[Stored entries]
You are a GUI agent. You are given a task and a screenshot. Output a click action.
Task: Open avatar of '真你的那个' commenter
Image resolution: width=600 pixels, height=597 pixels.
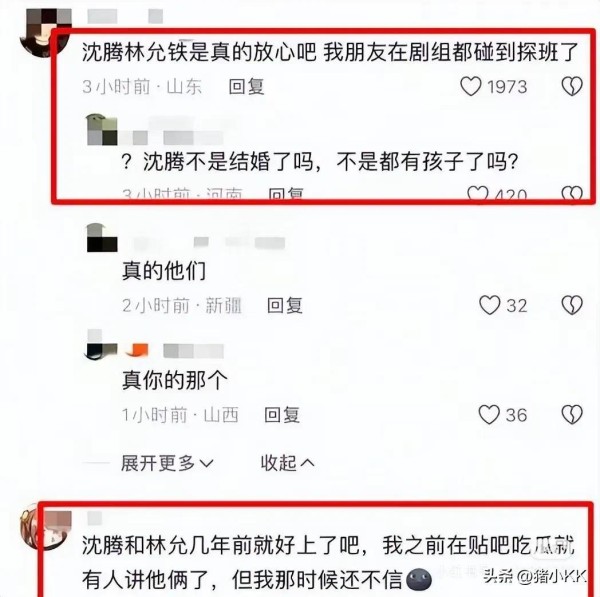click(x=101, y=344)
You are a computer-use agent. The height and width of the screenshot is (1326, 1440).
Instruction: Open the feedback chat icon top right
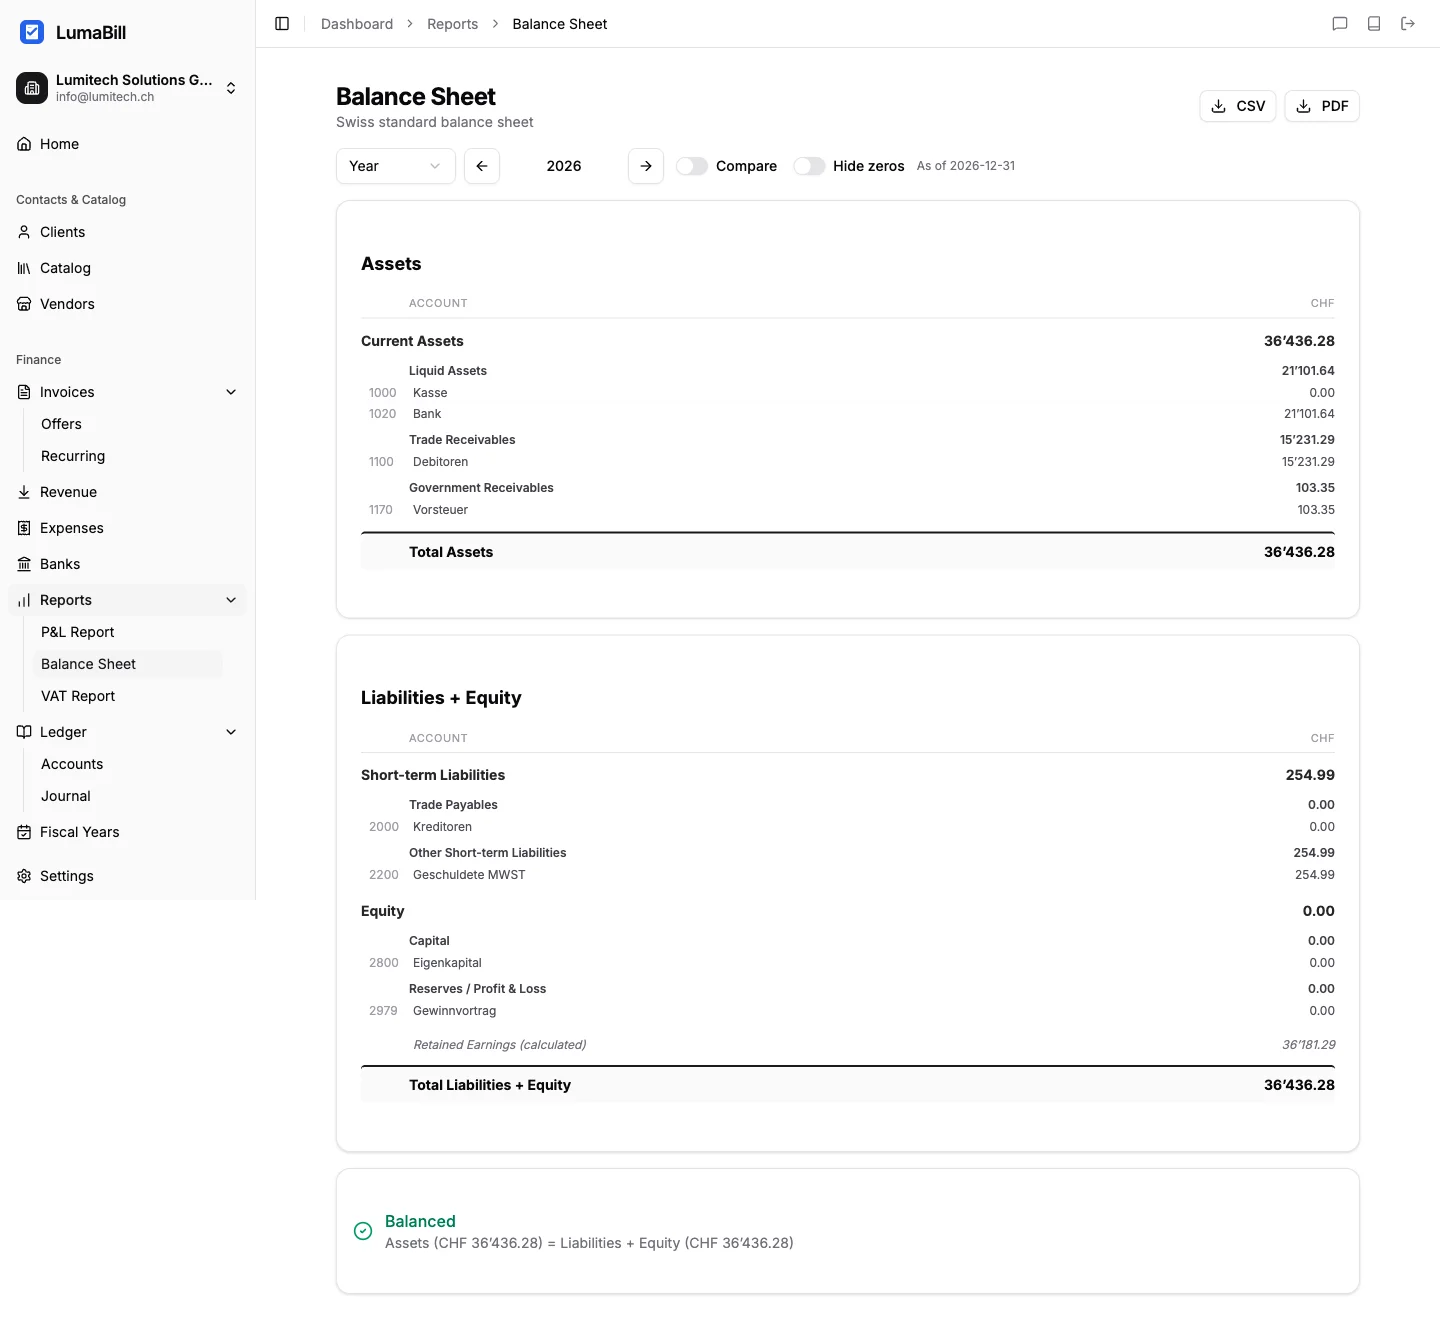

▶ [WORK ITEM] Skip the pictures and retype exactly the lines from the one that contains "You are a computer-use" to the last line of the records.

▶ [RESULT OF THE TASK]
You are a computer-use agent. The height and width of the screenshot is (1326, 1440).
Instruction: Open the feedback chat icon top right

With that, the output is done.